On the Road to IP and Optics Convergence

By: Peter Bernstein, Senior Editor

For what seems like ages now the communications industry has been talking about convergence. We have already gone through many phases as networks move from TDM to being end-to-end Internet Protocol (IP) with voice traffic increasingly being carried on converged networks.  Indeed, the popularity of Voice-over-IP (VoIP) and the coming of Voice-over-LTE (VoLTE) on mobile networks is the future.  

That said, convergence is not just about IP but is also about the transformation of global network infrastructures in the wired world, with legs into the wireless one as well, of IP and Optics.  And, as Steve Vogelsang, VP Strategy and CTO, IP Routing and Transport Business Division, Alcatel-Lucent noted in a recent TechZine blog, IP and optics: Time to make nice, “Let’s face it. The future of the communications industry requires a convergence of IP and optics. So maybe it’s time to give each other some overdue respect."

Vogelsang starts with the acknowledgment that: “Optical networking is very different from IP networking. The base system designs and some of the underlying technology are similar, but the design goals and resulting optimizations are quite different.” He continues by saying reality is that, “IP and Optics are destined to come together. “

Vogelsang then goes on to provide four insightful observations about IP and Optical convergence that are good food for thought.  The four are:

  1.   Optics, as we all know, is in the physical layer. That’s physical as in “physics.” As in the really tough math. 
  2. The coherent optical transmission world is no longer digital. The information being transported is digital, but it is encoded into analog signals using increasingly sophisticated algorithms.
  3. To maximize the transmission capacity of each fiber, we’re optimizing every part of the optical transmission system by turning constants into variables. Wavelengths are tunable. The grid that defines the “color” of wavelengths is now flexible (e.g. FlexGrid), allowing variable bandwidth allocations per signal (i.e., the colors of the wavelength rainbow are no longer all the same width). In addition, the modulation used to encode digital bits into analog is variable. The FEC algorithm and number of error correction bits is variable. And, the photonic switching layer is becoming more diverse, allowing signals to be routed in any direction and reused. 
  4. As we converge the IP and optical layers, there are problems to be solved. What looks like an optimal routing decision to a router might not work out that way at the optical layer.

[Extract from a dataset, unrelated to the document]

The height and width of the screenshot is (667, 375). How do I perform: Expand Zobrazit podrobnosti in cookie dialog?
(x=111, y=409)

Vogelsang proceeds to delve into an interesting discussion as to what needs to be addressed to get to IP and optical convergence.  He notes that:  “The first problem to solve is automating the optical layer, because much of what happens, even today, involves hands-on setup. ROADMs were a great start, but they only allow automation of the middle of the route, but not the ingress and egress points. Next-generation ROADMs solve a lot of these issues by making them colorless, directionless, contentionless (CDC) and, for networks over 100 Gbit/s, flexible (CDCF). But the key will be getting the routing layer to talk intelligently to the optical control layer and vice versa.”

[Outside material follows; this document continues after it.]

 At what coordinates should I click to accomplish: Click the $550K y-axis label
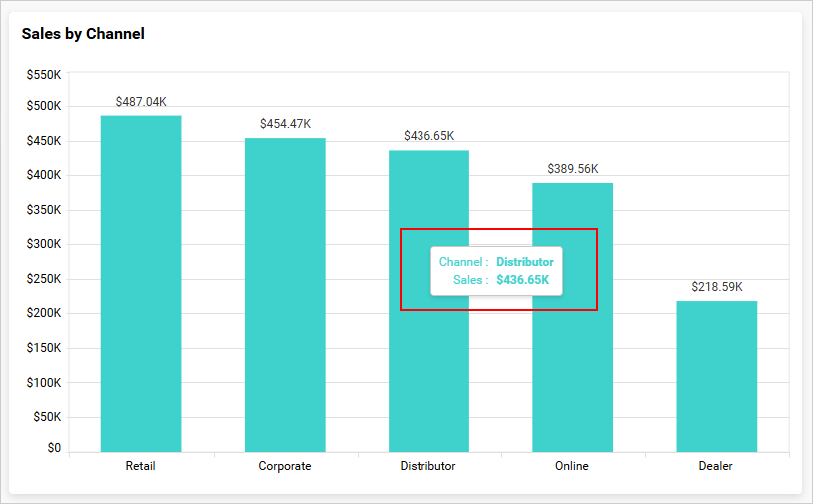[x=44, y=75]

How the network of the future gets to being ultra-broadband, including that of mobile operators, is going to be through IP and Optical integration in almost every part of the infrastructure.  And, while we are not there yet, as Vogelsang says, “There is a lot of sophisticated and tricky maneuvering happening at the optical layer, which few IP engineers recognize or understand. While that was OK in the past, it is entirely insufficient today.”  It is the reason the title of his posting about now being the time for IP and optical engineers to “make nice” is not just an observation but should be construed as a call to action.